Bible Bites
Historical Evidence About Instrumental Music
The New Testament teaches vocal music is the proper and exclusive music to worship God “in spirit and in truth” (John 4:24). “That with one accord you may with one voice glorify the God and Father of our Lord Jesus Christ” (Romans 15:6, NASB; see Ephesians 5:19; Colossians 3:16; Hebrews 13:16; 1 Peter 2:5).
But many scholars also admit that historically early Christians did not use mechanical instruments of music.
“There is no record in the NT of the use of instruments in the musical worship of the church. In this regard, early believers followed the practice of the Hebrew synagogue music” (“Music”, Wycliffe Bible Encyclopedia, p, 1163).
The background antecedent of early Christian worship was Jewish synagogue worship.
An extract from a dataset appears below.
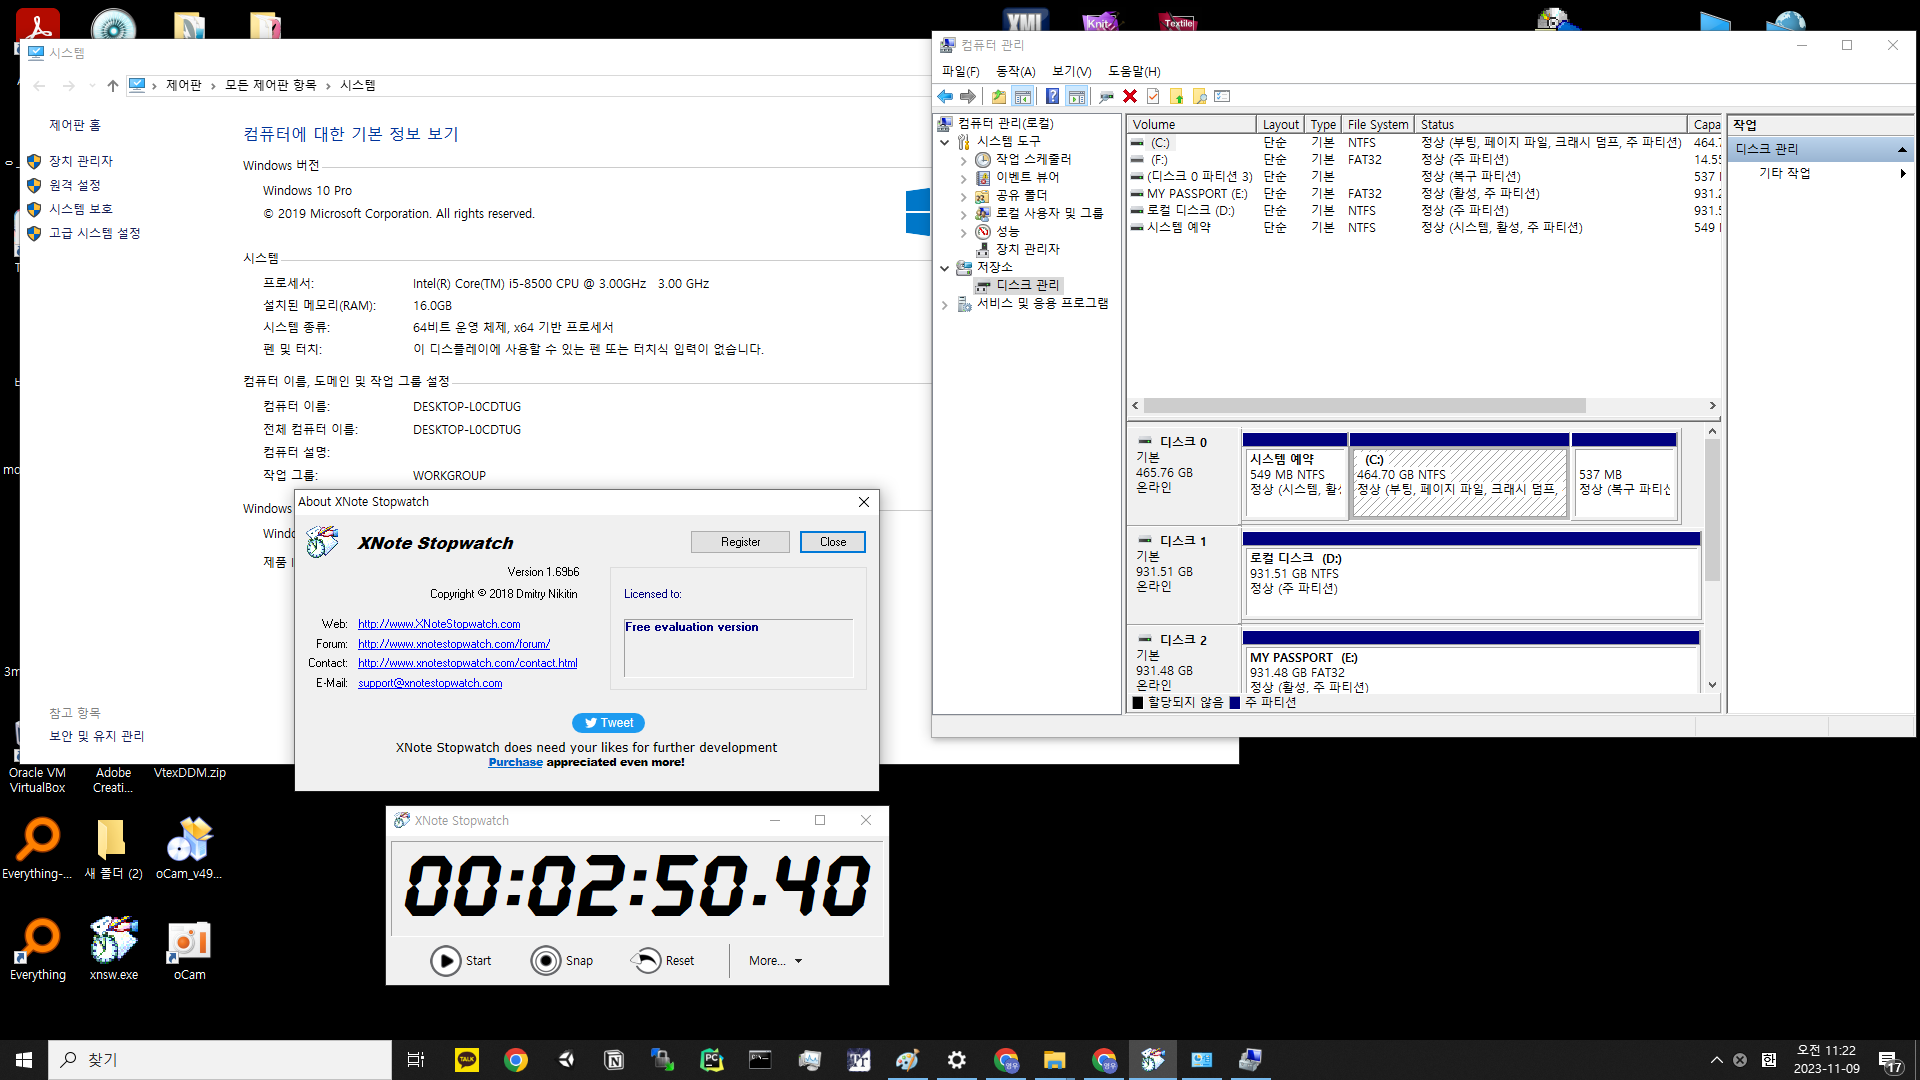Click the Snap icon in XNote Stopwatch

(x=546, y=960)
Our Lord Jesus attended and participated in the synagogue (Luke 4:16). It did not use instrumental music.
“Jingling, banging, and rattling accompanied heathen cults... The voices of nonconformists were emerging from places of Jewish and early Christian worship... Early synagogue song intentionally foregoes artistic perfection, renounces the playing of instruments, and attaches itself entirely to “the word” — the text of the Bible” (“Music”, Encyclopedia Judaica, Vol. 12, p. 566).
Other historians, religious and secular, agree that the early Christians only used vocal music in worship.
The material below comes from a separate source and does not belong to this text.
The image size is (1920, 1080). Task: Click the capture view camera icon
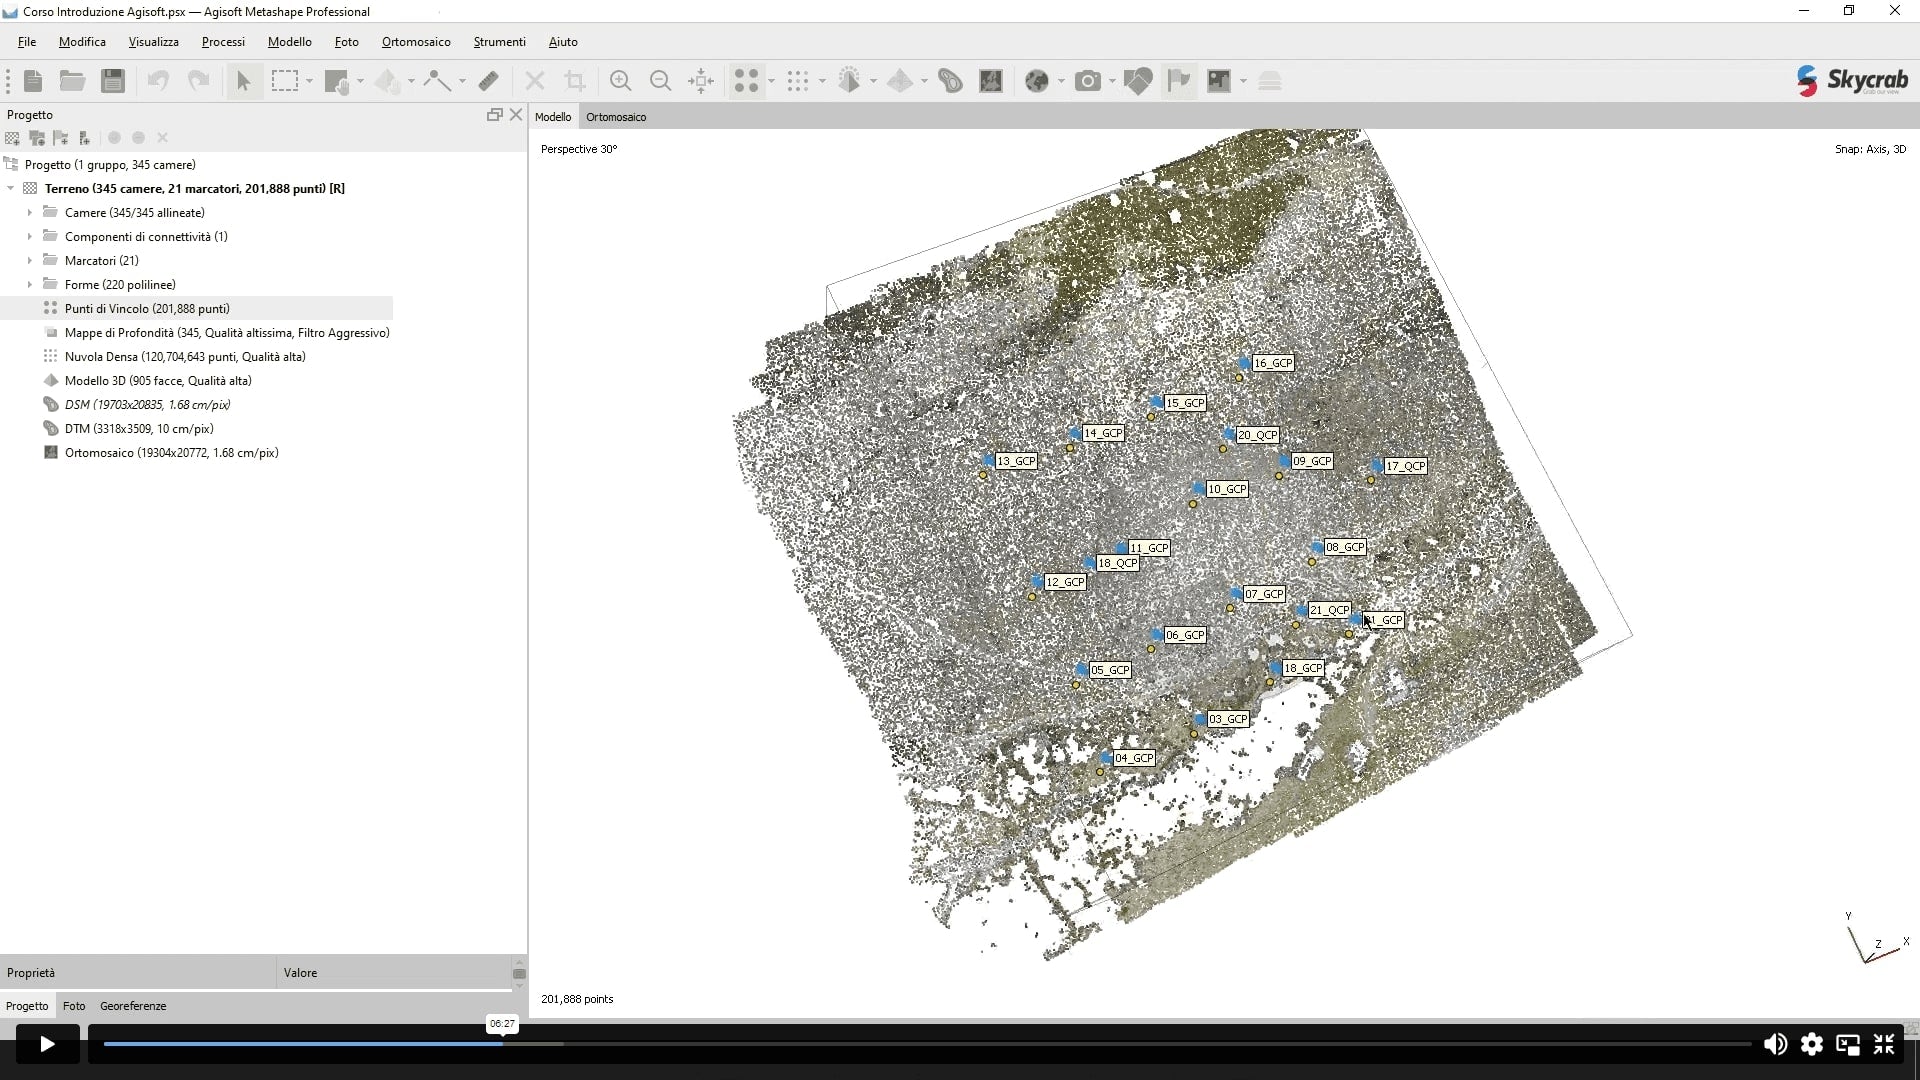click(1088, 81)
“The rejection of all musical instruments from Christian worship is consistent among the [Church] Fathers. They were associated with pagan, orgiastic rites” (“History of Sacred Music,” New Catholic Encyclopedia, Vol. 10, p, 106).
“Singing formed an essential part of the Christian worship, but it was in unison and without musical accompaniment” (Lars Qualben, A History of the Christian Church, p. 112).
“The development of Western Music was decisively influenced by the exclusion of musical instruments from the early Christian Church” (Paul H. Lang, Music in Western Civilization, p. 54).
“The primitive Christian community held the same view, as we know from the apostolic and post-apostolic literature: instrumental music was thought unfit for religious services; the Christian sources are quite outspoken in their condemnation of instrumental performances. Originally, only song was considered worthy of direct approach to Divinity” (“The Music of Post-Biblical Judaism,” The New Oxford History of Music, Vol. 1, p. 135).
For evidence of this widely held belief, we cite two quotes from around 400 A.D. The first one is from a work called Questions and Answers for the Orthodox, the second from On the Utility of Hymn Singing, as quoted in Everett Ferguson’s A Cappella Music.
“It is not simple singing that belongs to the childish state, but singing with lifeless instruments, with dancing, and with clappers. Hence the use of such instruments and the others that belong to the childish state is excluded from the singing in the churches and simple singing is left” (A Cappella Music, p. 53).
“Only the corporal institutions have been rejected, like circumcision, the sabbath, sacrifices, discrimination in foods. So, too, the trumpets, harps, cymbals and timbrels. For the sound of these we now have a better substitute in the music from the mouths of men” (A Cappella Music, p. 54).
Faithful Christians today enthusiastically worship God with “a cappella” music, as authorized in the New Testament. The term a cappella itself has an interesting history.
A cappella comes from the Latin by way of Italian and means “in the style of the church,” “as is done in the church.” The classical form of church music is unaccompanied song” (A Cappella Music, p, 83).
The purpose of these quotes is not to establish authority for vocal music solely by historical tradition. Ultimately, we must have revealed, divine authority for all we do (Colossians 3:17). But we have seen that mechanical instruments of music were foreign to early worship and have been introduced by man long after the apostolic age.